The competitors in the Canyon Challenge with emcee Tim Kelley (right).

By Rick Vacek
GCU News Bureau

As if ordained by Santa Claus, the first December version of the Canyon Challenge turned into a Christmas story.

Grand Canyon University’s biggest entrepreneurial competition was expanded to twice a year for the 2019-20 academic calendar, and Santa Calls emerged as the winner of the $3,000 first-place check thanks to an innovative business model that wowed the judges.

The idea is simple: Rather than force parents to go to a mall, wait in a long line with an impatient child and, if they want a photo, fork over a lot of money, Santa can come right to their cellphone for a personal conversation in the child’s own home.

Eli Miller

All three judges thought it was a holly, jolly concept. It was a clear consensus that they believe in Santa Calls.

“We thought it was an idea that was so obvious to be disruptive, and no one had thought of it – well, I don’t know if no one had thought of it, but we hadn’t,” said Colangelo College of Business (CCOB) instructor Paul Waterman, who picked the three prize-winners along with Sharon Hwang, Chief Operating Officer of the Greater Phoenix Economic Council and Connor Hubach of Hool Coury Law.

“It shows the brilliance of people from a different generation who are looking at the world with fresh eyes – pretty easy to scale, and it would be pretty easy to expand past Santa Claus.”

GCU senior Eli Miller, who is developing Santa Calls in conjunction with his brother Gregory, a sophomore at the University of Notre Dame, was awarded the $3,000 for first place.

Mode, a social-media platform designed to combat depression issues that are increasing in society and connected with the negative experiences with social-media, was designated by the judges as the most polished presentation and most exciting business model and received $1,500 for a second-place finish, and The Sidekicks, an application that seeks to prevent sexual assault on college campuses, took third, worth $500.

All of the $5,000 in prize money was donated by Hool Coury Law. 
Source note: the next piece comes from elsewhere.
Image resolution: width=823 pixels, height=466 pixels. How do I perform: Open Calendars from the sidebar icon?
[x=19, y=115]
What excites Miller the most about Santa Calls is what it could do for children growing up in poverty or confined to a hospital bed.

Tim Kelley

“Something as small as Santa for a child in a hospital can make them smile for that two-minute call and then eventually lead to them getting out of the hospital,” he said. “Just that moment of sheer happiness, to believe in something, can spark a sense of creativity and design and belief in the rest of their life.”

The finance and economics major has put aside his plans to become a hedge fund manager – he even teaches a club class for trading stocks – to work on Santa Calls full-time. He plans to first solidify the Santa concept, then make it a year-round business by expanding to the Easter Bunny, Tooth Fairy, etc.
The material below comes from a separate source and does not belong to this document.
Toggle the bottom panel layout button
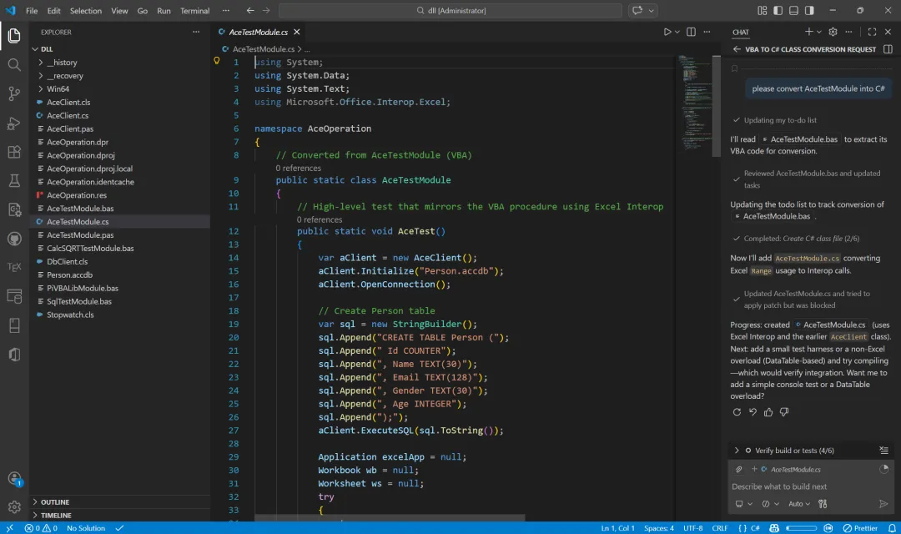Image resolution: width=901 pixels, height=534 pixels. tap(793, 11)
“The thing about this company is that it’s not even a hard sell once you realize the impact it can have and talk through the numbers and how many children can be affected. Everyone I’ve talked to loves the idea.”
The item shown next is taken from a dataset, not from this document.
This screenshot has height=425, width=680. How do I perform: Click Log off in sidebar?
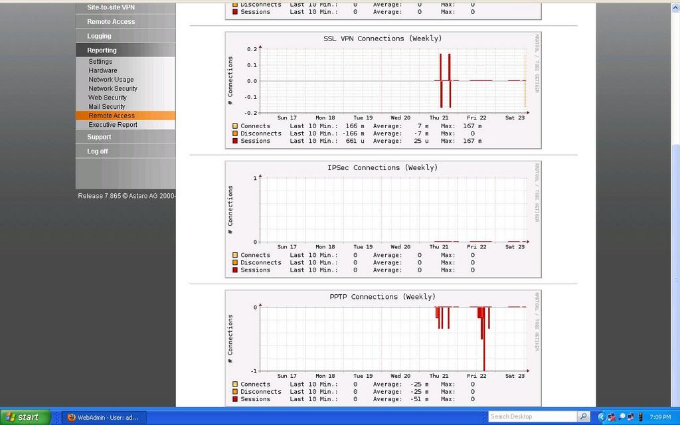coord(97,151)
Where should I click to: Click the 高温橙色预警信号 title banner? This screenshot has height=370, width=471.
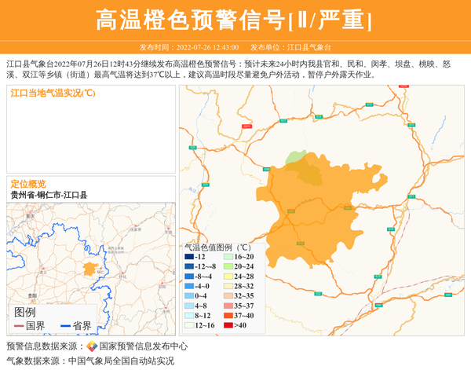coord(235,20)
Count Tim Kelley, CCOB’s Assistant Professor of Entrepreneurship and Economics and the Canyon Challenge emcee, in that group.

“What I find fascinating is his passion,” Kelley said. “He’s identified this odd little niche that nobody really assumed needed some efficiencies, but, lo and behold, they’re still operating like it’s 1900. There’s some technology that can make it more efficient.”

Paul Waterman 

Kelley also was pleased with the feel of having the first Canyon Challenge in GCU’s new Innovation Center, recently renamed  Canyon Ventures – and having it in December. 

“I love being in this facility,” he said. “By having it now, it forces the students to put themselves that much further ahead of the game rather than waiting for the competition next year. The fact that they ran the gauntlet, made the presentations, thought about it enough, solidified the business model enough to make it public, it really lights a fire under them.”

Said Dr. Randy Gibb, the CCOB dean, “This was a tremendous event because it is the first of many that link and highlight the collaboration between Robert Vera leading Canyon Ventures and Tim’s work with IDEA Club and the Canyon Challenge. Soon we could have a student venture move through the entire GCU process: IDEA Club to Canyon Challenge, into Canyon Ventures, and acquire funding via Canyon Angels, then move into a West Valley facility and hire from the community.”

Waterman, who could pass for a slim Santa thanks to his bushy beard, laughed when he was asked whether introducing a Christmas-oriented business such as Santa Calls at this time of year made the idea that much more attractive.

“If it were 128 degrees outside, maybe we would not have been so easily swayed,” he said. “Timing is everything.”

And you’d better watch out … Santa Calls may very well be coming to town one of these days.